Existence of Linear Programming Solution.
- Given an Linear Programming problem with a feasible set and an objective function P.
- If S is empty, Linear Programming has no solution.``
- If S is unbounded, Linear Programming may or may not have the solution.
- If S is bounded, Linear Programming has one or more solutions.
Standard Form Linear Programming
- max(c1x1+⋯+cnxn)
- subject to
- a11x1+⋯+a1nxn≤b1
- all the way to
- am1x1+⋯+amnxn≤bm.
- Also, x1≥0,⋯,xn≥0.
Matrix Form Linear Programming
- max(cTx)
- subject to
- Ax≤b
- x≥0
- x∈R
Integer Linear Program
- all variables ∈N
- is NP-Hard
Dual Program
- min(bTy)
- subject to
- ATy≥c
- y≥0
- y∈R
Weak Duality
- The optimum of the dual is an upper bound to the optimum of the primal.
- OPT(primal)≤OPT(dual).
Strong duality
- Let P and D be primal and dual Linear Programming correspondingly. If P and D are feasible, then cTx=bTy.
If a standard problem and its dual are feasible, both are feasibly bounded.
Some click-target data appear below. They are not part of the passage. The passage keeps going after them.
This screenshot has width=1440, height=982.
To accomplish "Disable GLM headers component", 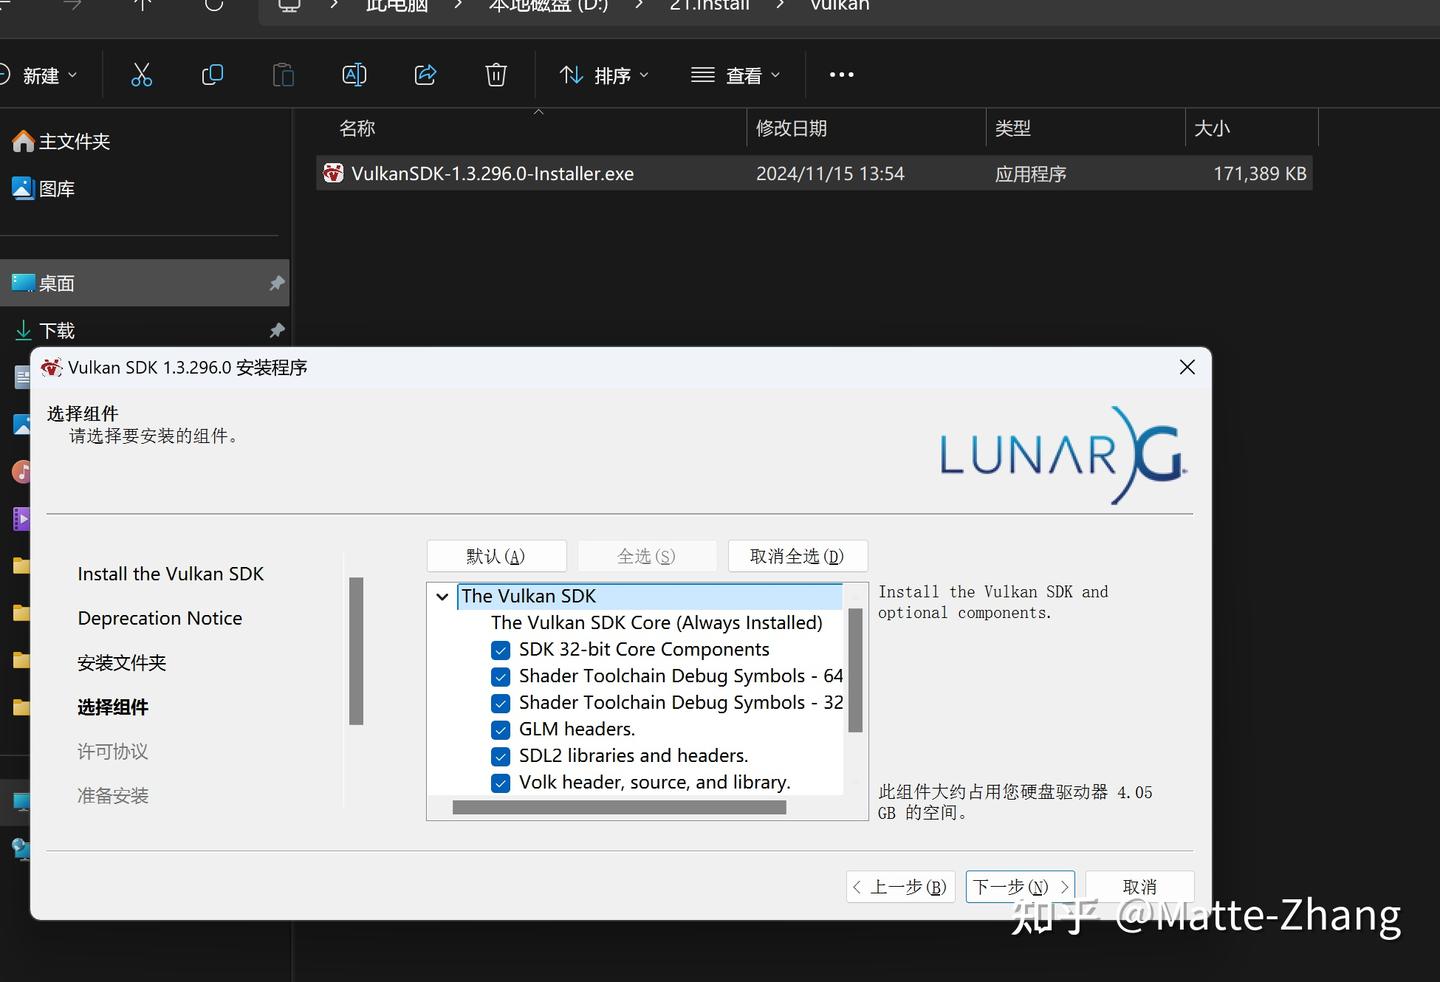I will [x=500, y=730].
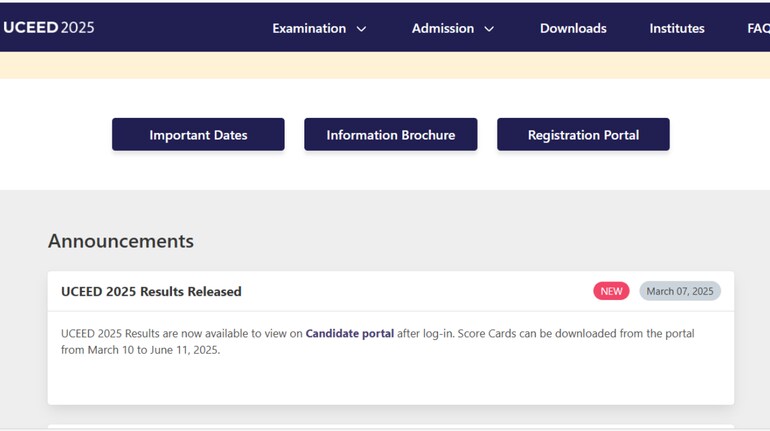770x431 pixels.
Task: Click the pale yellow banner strip
Action: pyautogui.click(x=385, y=65)
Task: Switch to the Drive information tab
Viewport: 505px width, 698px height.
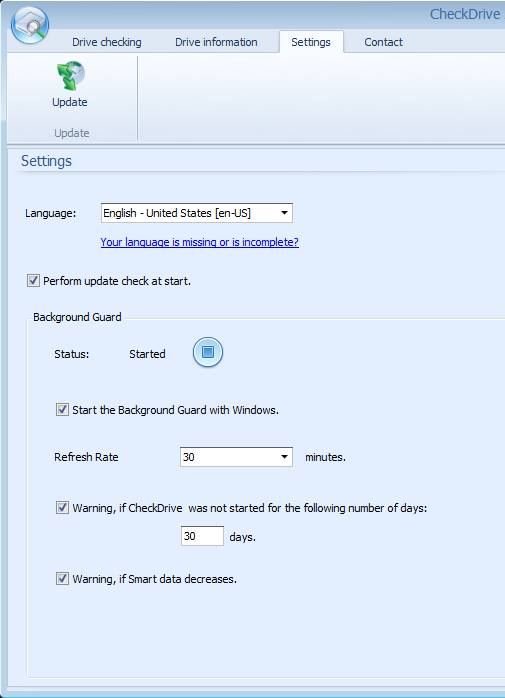Action: click(216, 42)
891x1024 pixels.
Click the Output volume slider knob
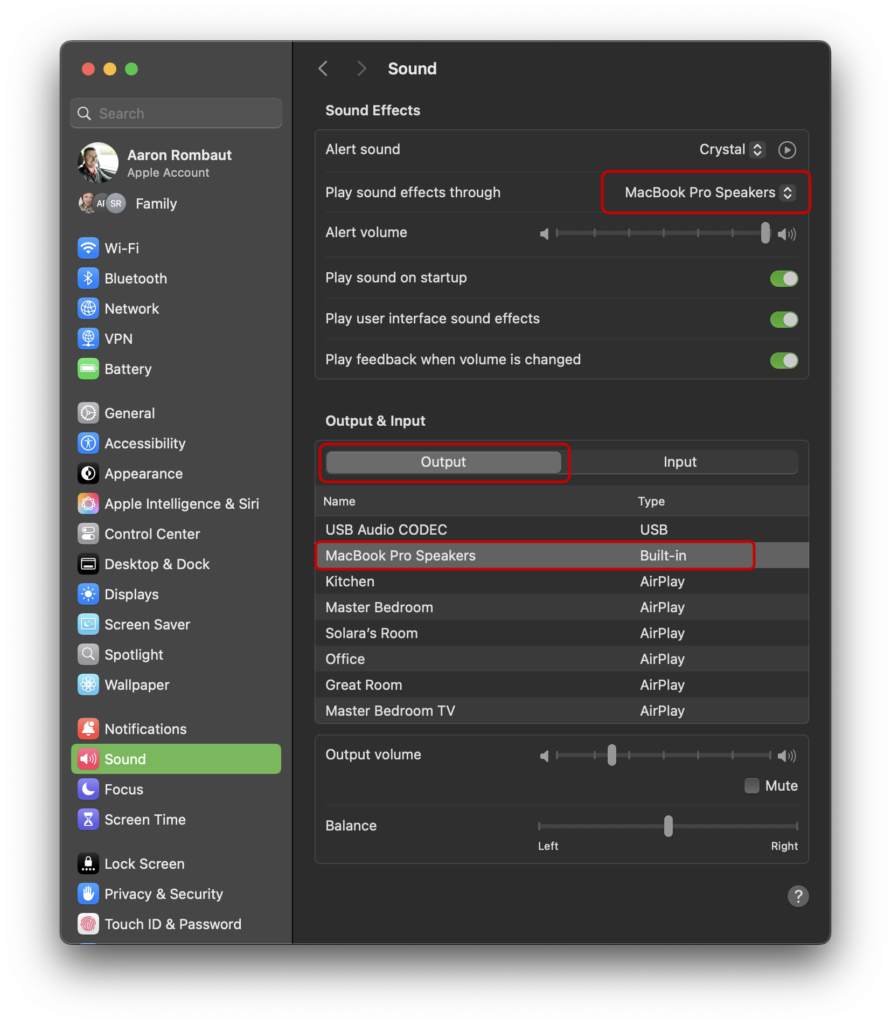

If one problem has an unbounded solution, then the dual of that problem is infeasible.
Possibilities of Feasibility
- P = set of poly-time solvable problems.
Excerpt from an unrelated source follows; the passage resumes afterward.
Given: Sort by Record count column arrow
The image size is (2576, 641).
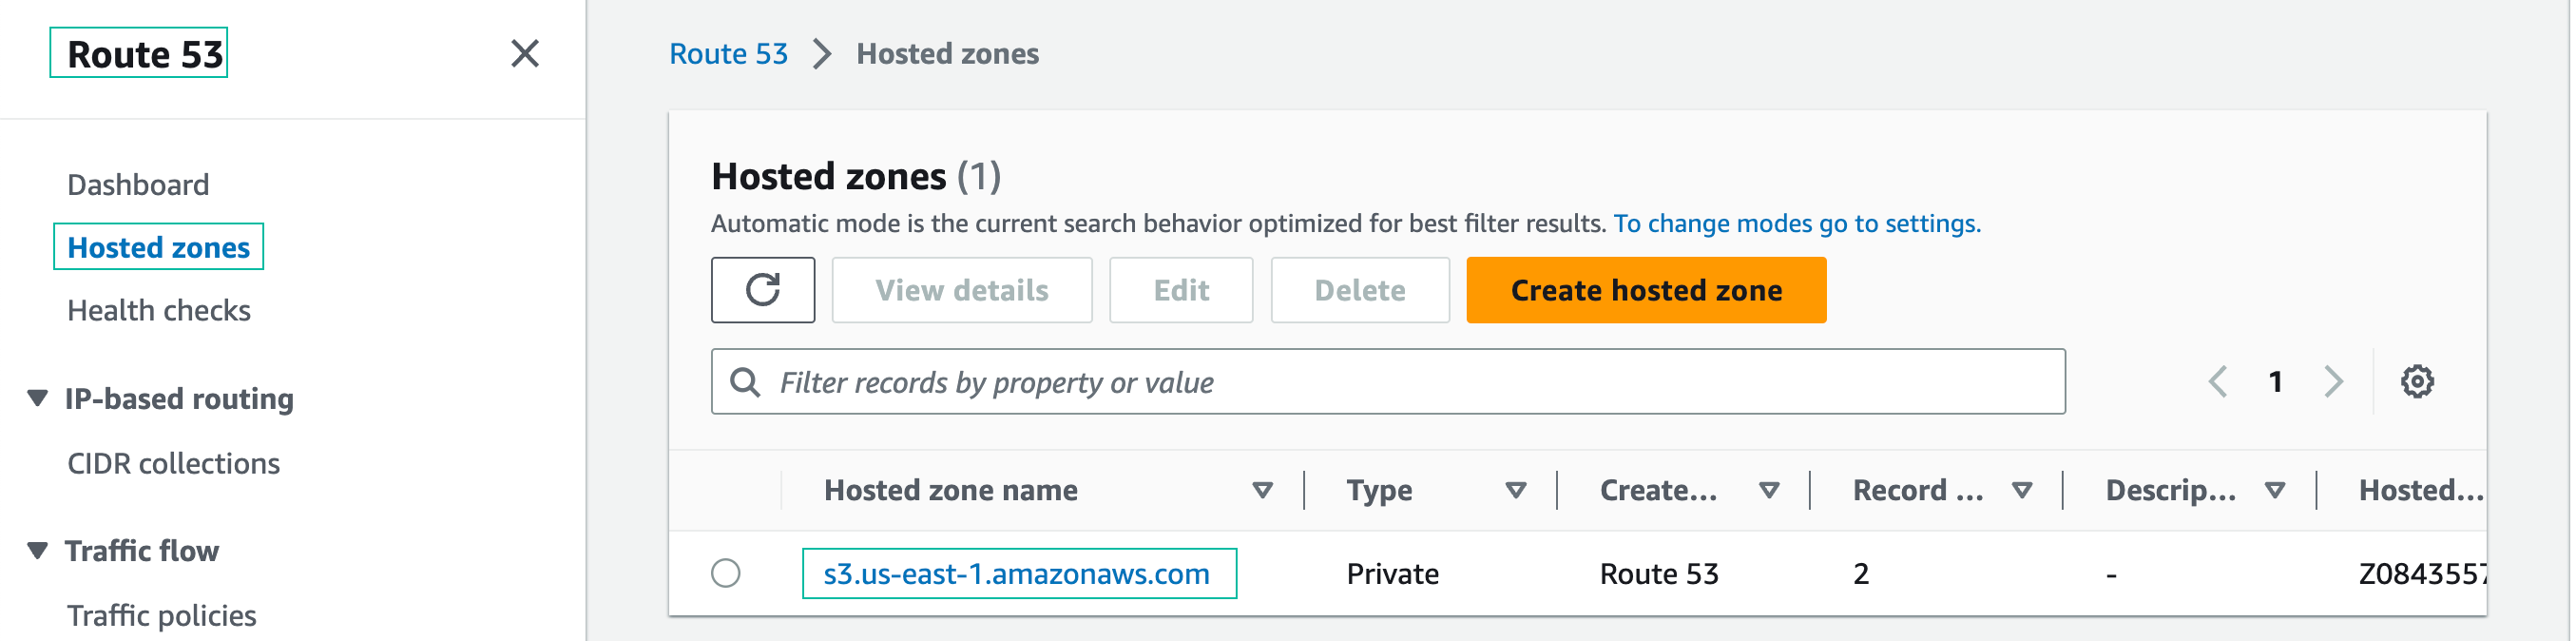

- NP = set of poly-time verifiable problems.
- Decision Knapsack is NP-complete, whereas undecidable problems like Halting problems are only NP-Hard (not NP).
- X is NP-Hard if ∀Y∈NP and Y≤pX.
- X is NP-complete if X is NP-Hard and X∈NP.
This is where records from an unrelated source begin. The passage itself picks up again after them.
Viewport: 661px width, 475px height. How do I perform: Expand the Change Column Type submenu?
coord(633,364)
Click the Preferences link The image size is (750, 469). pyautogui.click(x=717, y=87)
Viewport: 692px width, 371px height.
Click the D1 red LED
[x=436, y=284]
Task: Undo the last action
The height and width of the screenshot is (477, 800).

- If P = NP, then P = NP-complete.
- NP Problems can be solved in poly-time with NDTM.
- NP Problems can be verified in poly-time by DTM.
Polynomial Reduction
To reduce a decision problem Y to a decision problem X (Y≤pX), find a function f that maps Y to X such that f is poly-time computable and ∀y∈Y is YES if and only if f(y)∈X is YES.
Proving NP-Complete
Show X is in NP, Pick problem NP-complete Y, and show Y≤pX.
Conjunctive Normal Form SAT
- Conjunction of clauses.
- Literal: Variable or its negation.
- Clause: Disjunction of literals.
- 3-SAT. Each clause has at most three literals.
- (X1∨¬X3)∧(X1∨X2∨X4)∧⋯
Independent Set
- Independent Set is a set of vertices in a graph, no two of which are adjacent.
- The max independent set asks for the size of the largest independent set in a given graph.
Clique
- Complete graph = every pair of vertices is connected by an edge.
- The max clique asks for the number of vertices in its largest complete subgraph.
Vertex Cover
- Vertex Cover of a graph is a set of vertices that includes at least one endpoint of every edge.
- The min vertex cover asks for the size of the smallest vertex cover in a graph.
Hamiltonian Cycle
- A cycle that visits each vertex exactly once.
- Hamiltonian Path visits each vertex exactly once and doesn't need to return to its starting point.
Graph Coloring
- Given G, can you color the nodes with <k colors such that the end points of every edge are colored differently?